>>>>
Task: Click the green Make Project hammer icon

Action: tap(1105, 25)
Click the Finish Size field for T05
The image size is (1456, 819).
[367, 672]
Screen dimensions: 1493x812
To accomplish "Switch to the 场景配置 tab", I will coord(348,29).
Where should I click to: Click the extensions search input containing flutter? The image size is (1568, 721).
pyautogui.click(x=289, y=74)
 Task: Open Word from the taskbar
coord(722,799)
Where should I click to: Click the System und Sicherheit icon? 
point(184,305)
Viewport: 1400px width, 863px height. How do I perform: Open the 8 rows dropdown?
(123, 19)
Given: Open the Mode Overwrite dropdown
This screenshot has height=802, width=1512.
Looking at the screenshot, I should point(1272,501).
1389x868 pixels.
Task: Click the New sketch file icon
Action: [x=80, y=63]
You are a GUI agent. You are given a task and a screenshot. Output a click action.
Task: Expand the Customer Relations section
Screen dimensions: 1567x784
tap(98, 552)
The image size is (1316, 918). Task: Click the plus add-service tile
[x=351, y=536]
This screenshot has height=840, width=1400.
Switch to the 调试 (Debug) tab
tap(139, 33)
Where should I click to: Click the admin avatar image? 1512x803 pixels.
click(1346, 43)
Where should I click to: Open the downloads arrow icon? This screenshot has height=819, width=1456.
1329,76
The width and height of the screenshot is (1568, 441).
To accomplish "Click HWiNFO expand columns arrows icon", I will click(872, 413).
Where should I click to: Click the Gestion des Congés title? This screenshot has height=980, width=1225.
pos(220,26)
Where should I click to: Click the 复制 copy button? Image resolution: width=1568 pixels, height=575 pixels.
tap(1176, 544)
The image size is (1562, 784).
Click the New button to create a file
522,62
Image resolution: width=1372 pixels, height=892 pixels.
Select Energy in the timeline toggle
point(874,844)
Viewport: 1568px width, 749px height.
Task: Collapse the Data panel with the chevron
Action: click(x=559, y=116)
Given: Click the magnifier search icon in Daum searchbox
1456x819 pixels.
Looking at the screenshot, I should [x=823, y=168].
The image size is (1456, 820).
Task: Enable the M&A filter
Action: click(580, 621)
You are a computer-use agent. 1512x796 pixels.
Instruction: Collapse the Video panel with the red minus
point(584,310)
<<<<
WHAT THIS TASK INVOLVES >> From the line holding "Where should I click to: Click the extensions" to the line holding "Given: Open the Mode Overwrite dropdown", inclusive, restate each line above exactly as written.

RESULT BELOW >>
Where should I click to: Click the extensions search input containing flutter? The image size is (1568, 721).
pyautogui.click(x=289, y=74)
 Task: Open Word from the taskbar
coord(722,799)
Where should I click to: Click the System und Sicherheit icon? 
point(184,305)
Viewport: 1400px width, 863px height. How do I perform: Open the 8 rows dropdown?
(123, 19)
Given: Open the Mode Overwrite dropdown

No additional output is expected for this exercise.